PAYMENT FOR ORDER FLOW
Robinhood’s popularity has soared over the past 18 months of coronavirus-induced social restrictions that have kept many retail investors at home. It has said its mission is to “democratize finance for all” by allowing users to make unlimited commission-free trades in stocks, exchange-traded funds, options and cryptocurrencies.
The brokerage has been criticized for relying on “payment for order flow” for most of its revenue, under which it receives fees from market makers for routing trades to them and does not charge users for individual trades, however.
Critics argue the practice, which is used by many other brokers, creates a conflict of interest, on the grounds that it incentivizes brokers to send orders to whoever pays the higher fees. Robinhood contends that it routes trades based on what is cheapest for its users, and that charging a commission would be more expensive.
Robinhood chief financial officer Jason Warnick left the door open for the company to change the practice if necessary.
“If a ban or other limitations on it were to be imposed, we believe Robinhood and the industry would adapt and explore other revenue sources,” Warnick said.
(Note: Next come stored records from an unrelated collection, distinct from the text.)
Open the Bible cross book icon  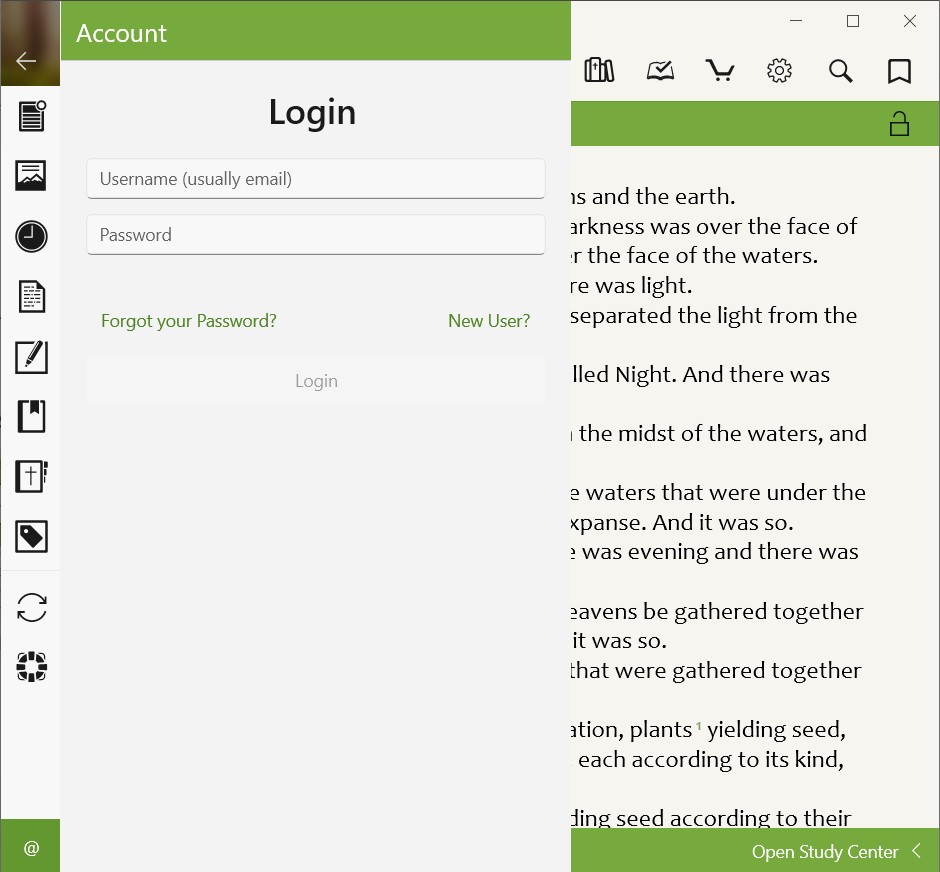click(x=31, y=476)
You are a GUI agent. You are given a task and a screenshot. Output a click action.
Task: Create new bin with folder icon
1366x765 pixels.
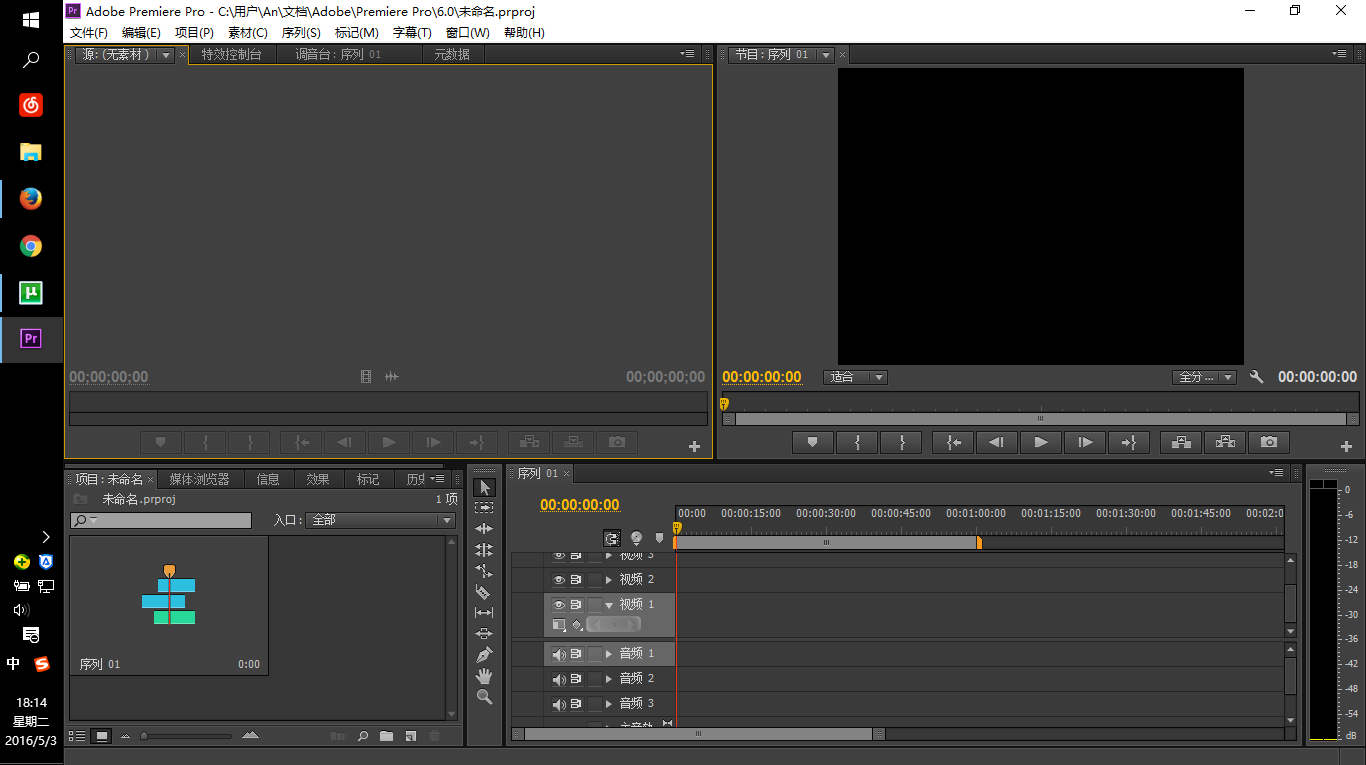pyautogui.click(x=386, y=736)
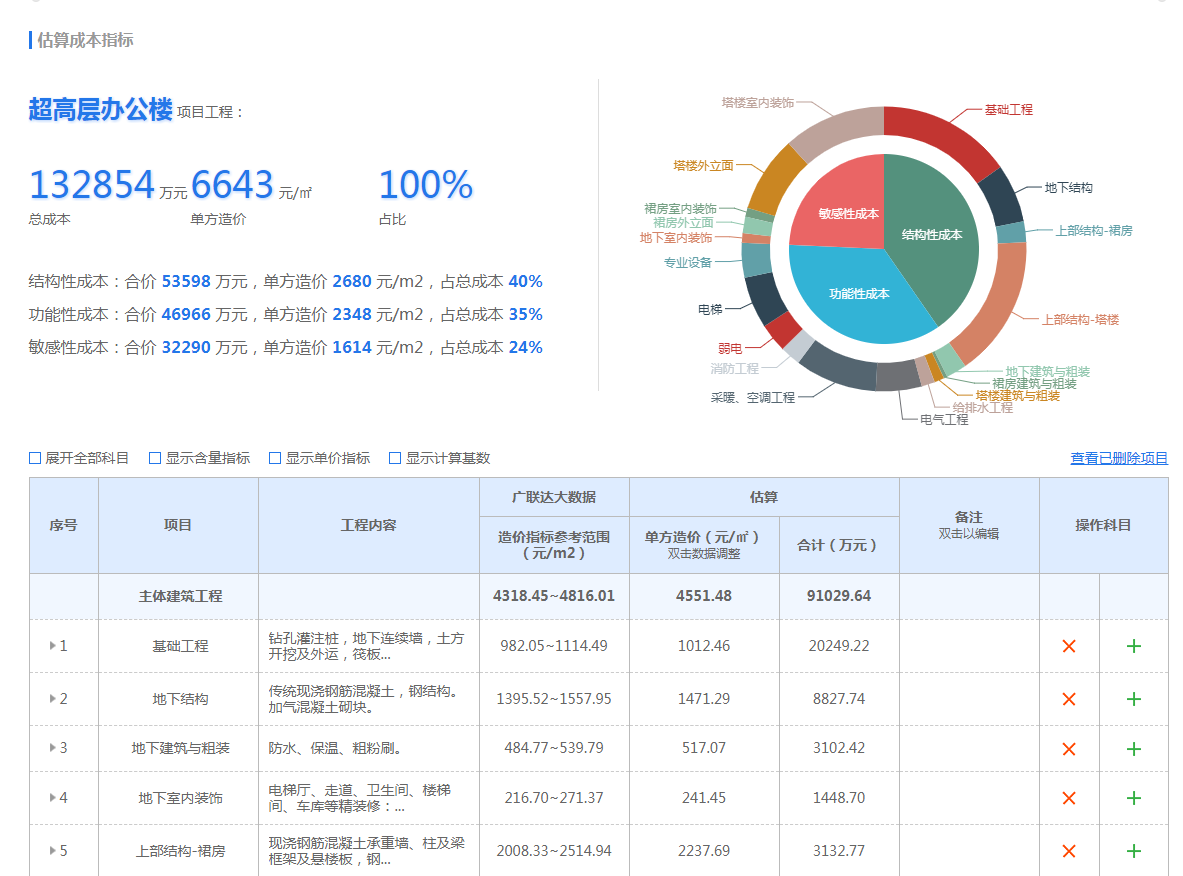The height and width of the screenshot is (876, 1183).
Task: Click the 备注 cell for 地下结构 row
Action: (969, 699)
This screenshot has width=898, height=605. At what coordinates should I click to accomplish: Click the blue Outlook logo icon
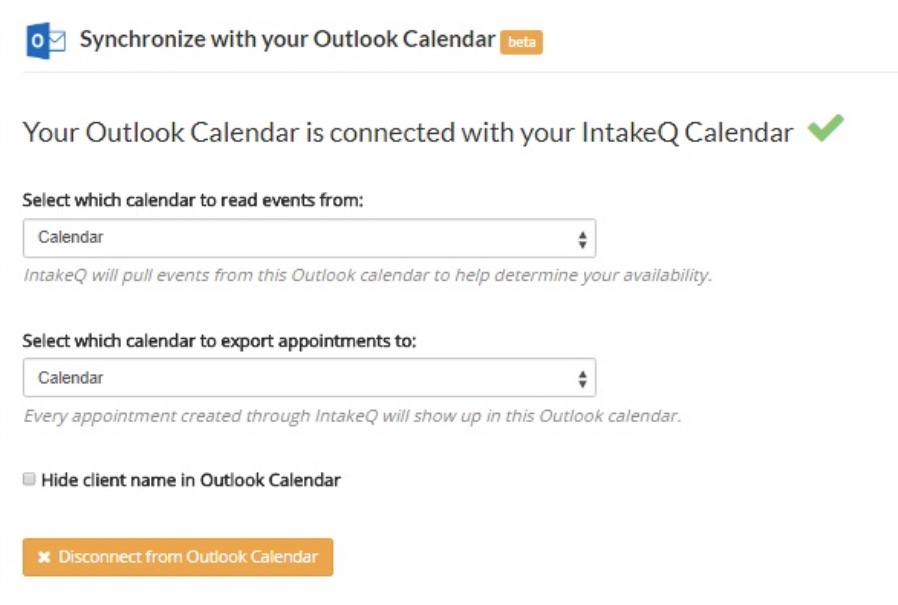46,41
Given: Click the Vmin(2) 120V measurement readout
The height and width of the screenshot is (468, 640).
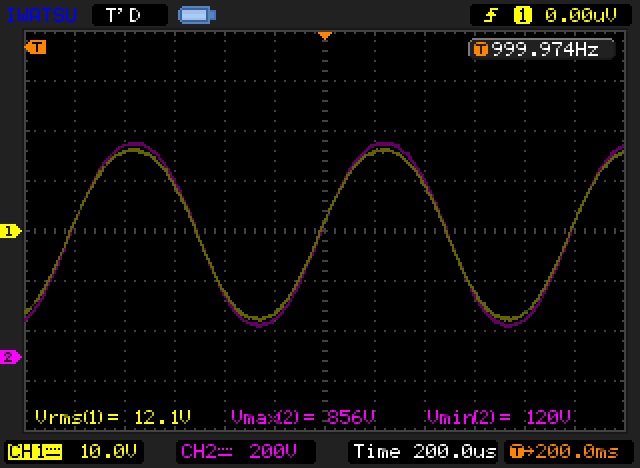Looking at the screenshot, I should (499, 416).
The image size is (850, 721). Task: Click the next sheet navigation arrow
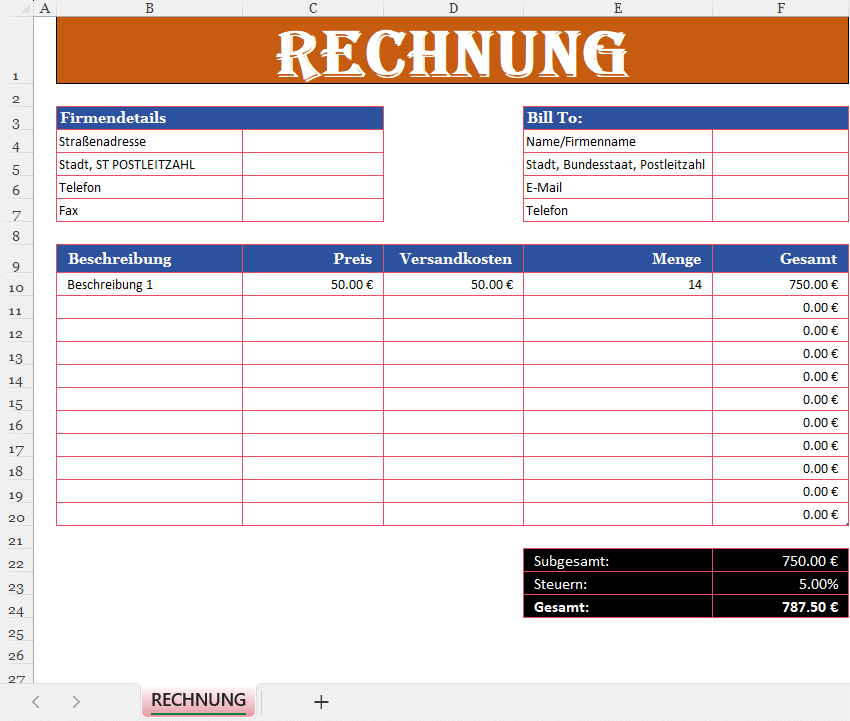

Robinhood was founded in 2013 by Stanford University roommates Tenev and Baiju Bhatt, who will hold nearly two-thirds of the voting power after the offering, a filing with the stock exchange showed.
Robinhood customer Minjie Xu, who works as a software engineer in Missouri, remained unimpressed after the presentation on concerns the offering was overpriced.
“This is not unique to them, as I think most IPOs are overpriced,” Xu told Reuters.